Теория групп крови, которая начала завоевывать популярность в 20–30-х годах XX столетия, к 1950-м стала практически общепризнанной. Именно она натолкнула Холмана на интересную мысль. Аллотрансплантация, то есть пересадка здоровой кожи одного человека другому, ни разу не увенчалась сколько-нибудь продолжительным успехом. Но во времена Холмана жертвами ожогов часто становились дети, хватавшие предметы с горячей плиты или падавшие, споткнувшись, в открытый огонь. Есть шанс, подумал Холман, что кожа родителей годится для пересадки ребенку почти как его собственная, – и попробовал пересадить малолетнему пациенту кожу матери [9]. Мысль Холмана, была, пожалуй, здравой, но и эти трансплантаты не прижились. Хуже того – каждый новый аллотрансплантат отторгался быстрее прежнего. Холман понял, что «разрушительная сила» исходит из организма пациента [10]. Вскоре пластический хирург из Сент-Луиса Баррет Браун подтвердил его догадку: «разрушителем» оказался иммунный ответ. Организм пациента каким-то образом опознает чужую ткань, воспринимает ее как угрозу, как вторжение, атакует и отторгает. Он как будто понимает, где начинается и заканчивается участок пересаженной ткани, и отказывается от чужой кожи. А это означало верный провал любых попыток пересадить человеку кожу (и вообще любой орган) другого человека: в 1940 году медики должны были принять это как факт. В 1950 году Лео Лёб, известный и плодовитый ученый-биолог из Нью-Йорка, оценил перспективы трансплантации как «безнадежные», а все усилия в этом направлении назвал «пустой тратой времени» [11]. Все приверженцы трансплантологии в США должны были увидеть в этом вердикте крах своих планов, но в клинике Бригама опыты по пересадке тканей не прекратились.
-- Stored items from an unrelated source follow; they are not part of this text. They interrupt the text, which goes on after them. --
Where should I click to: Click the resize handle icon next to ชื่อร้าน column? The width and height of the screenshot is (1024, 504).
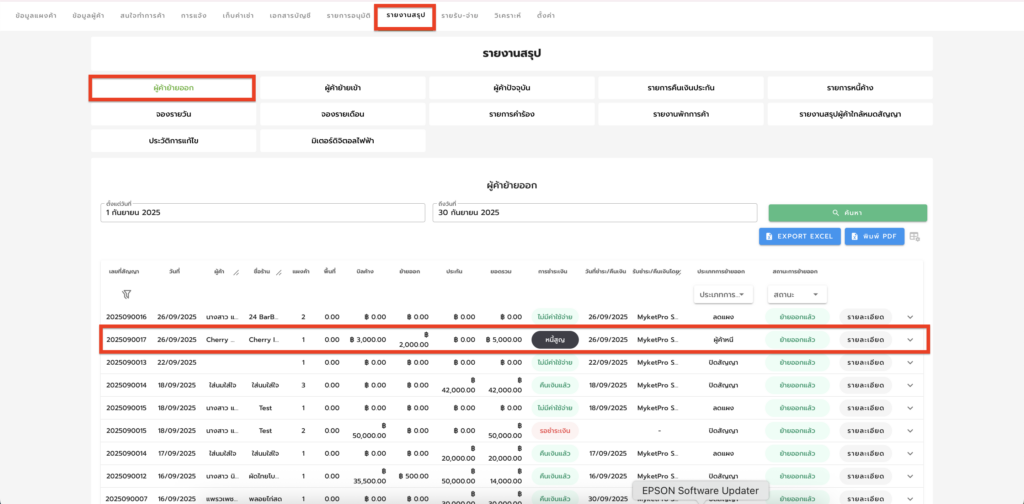tap(279, 272)
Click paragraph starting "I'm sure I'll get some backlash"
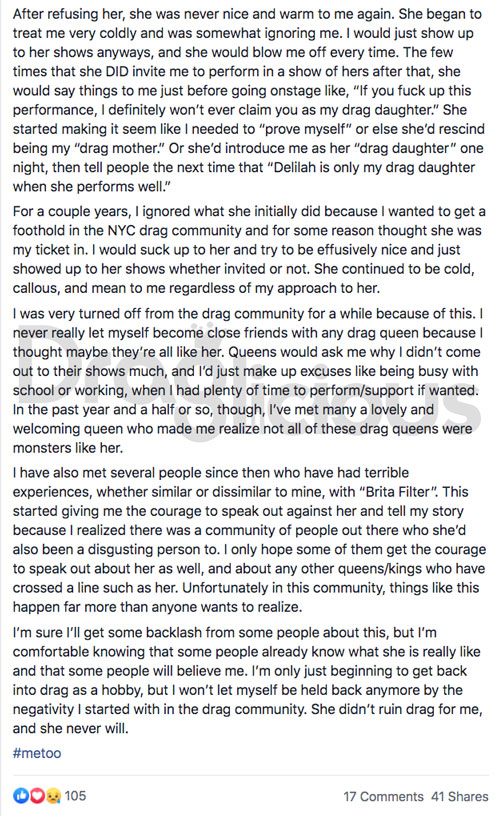The width and height of the screenshot is (499, 816). 249,680
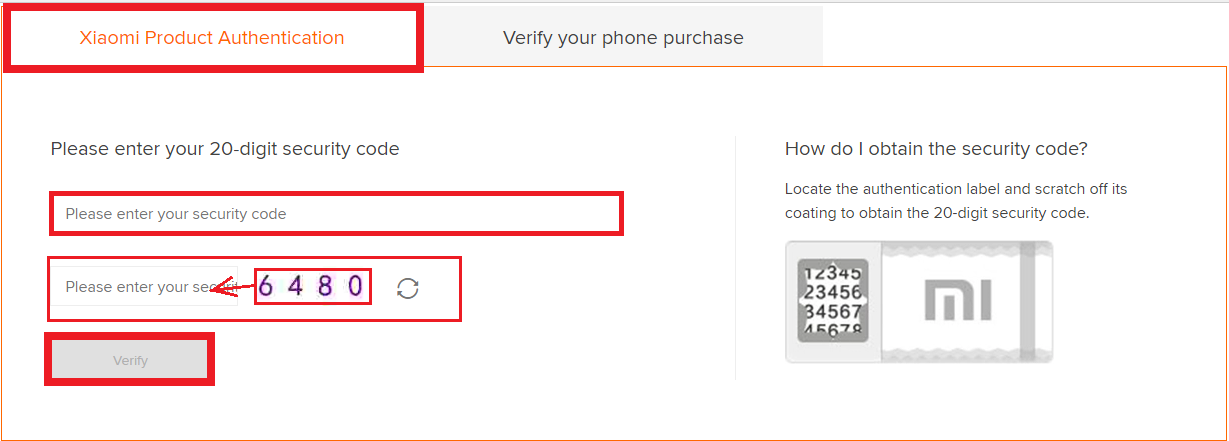Viewport: 1229px width, 441px height.
Task: Focus the captcha entry field beside the digits
Action: (140, 287)
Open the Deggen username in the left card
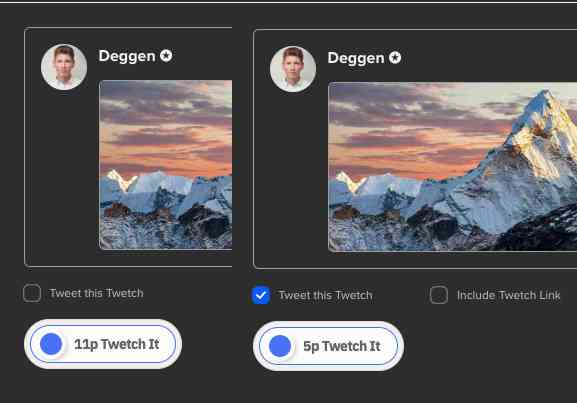 pos(127,56)
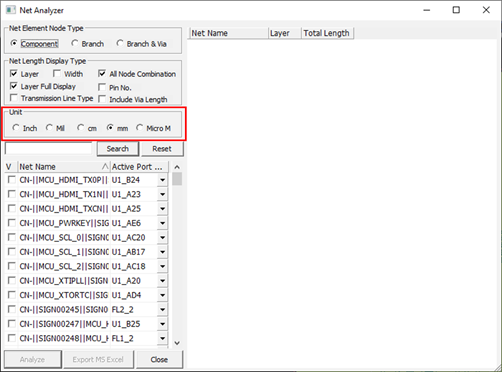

Главный хирург клиники Фрэнсис Мур был уверен, что прогресс в этой области все же возможен, – и он пригласил в команду единомышленника-энтузиаста Джозефа Мюррея. Ведущие медицинские светила Гарварда со снисходительной усмешкой взирали на этот новый университетский «корабль дураков», ведомый сбившимися с курса капитанами.